Все напряженно молчали в течение нескольких бесконечных минут, Ричард сосредоточенно копался в своем планшете, а Аркадий смотрел в одну точку, и лицо его передавало все напряжение, словно бы он пытался вспомнить фамилию актера, и фамилия эта вертится на языке, но ускользает, ускользает. Максим глубоко вздохнул и прервал тишину:
– Арина, ты же понимаешь, что после стольких лет сложно что-либо вспомнить…
– Двенадцатое апреля, – перебил его Аркадий. Короткая фраза повисла в воздухе, и все замерли, изумленно повернулись к Аркадию, а потом все пришло в движение. Максим, стоявший около большой плазменной панели на стене, которую он разбил пару часов назад, прикоснулся к месту удара так, словно забыл, откуда оно тут появилось и кто это сделал. Несмотря на паутину трещины, плазма безмолвно «крутила» умиротворяющие пейзажи. Он покачал головой.
– Ты не можешь помнить точную дату. Вдруг ты перепутал!
– Я не перепутал, – спокойно ответил ему дядя.
– Вы уверены? – переспросила Арина. – Как такое возможно? И число и месяц?
– И даже время, – кивнул Аркадий.
В полной тишине он налил себе холодной минеральной воды в хрустальный бокал и жадно, одним залпом осушил его.
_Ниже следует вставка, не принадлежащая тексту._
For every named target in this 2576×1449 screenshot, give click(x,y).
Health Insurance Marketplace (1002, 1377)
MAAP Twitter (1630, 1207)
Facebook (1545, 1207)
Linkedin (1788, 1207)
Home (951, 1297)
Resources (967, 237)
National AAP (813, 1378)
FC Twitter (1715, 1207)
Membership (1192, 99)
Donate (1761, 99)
Арина тоже почувствовала жажду, но не двинулась с места, будто боялась спугнуть его.
– Это кажется странным, да? Наверное, я старею, потому что какие-то вещи из далекого прошлого я помню куда лучше, чем то, что я ел вчера на обед. Не все, конечно, но этот день я помню. Двадцать три года назад я ехал к Коршунову на своей «Субару», а по радио шла документальная передача про первый полет в космос, который, по словам ведущих, «случился сегодня, только много лет назад». То есть в тот день, когда я ехал. Ведущие несколько раз повторили это, и я помню их голоса, кашляющий смех мужчины, он был таким раздражающим. «Сегодня, двенадцатого апреля, мы отмечаем великий праздник, который никогда не забудется и не устареет». Так они сказали. Первый полет в космос – его будут праздновать каждое двенадцатое апреля всегда. Обсуждали жизнь Гагарина и то, какими причудливыми поворотами изобилует жизнь. Я ехал достаточно долго, так что у меня было время прослушать всю передачу. Шел дождь, кругом была слякоть, а у меня закончилась вода в омывателе, и лобовое стекло стало мутным, приходилось ждать, пока наберутся капли, чтобы включить «дворники». Приехав в коттедж Коршунова, я нашел его в таком состоянии, что про себя подумал тогда – он тоже, наверное, всю ночь в космос летал. Ну, вы понимаете… – Аркадий скривил губы в горькой улыбке.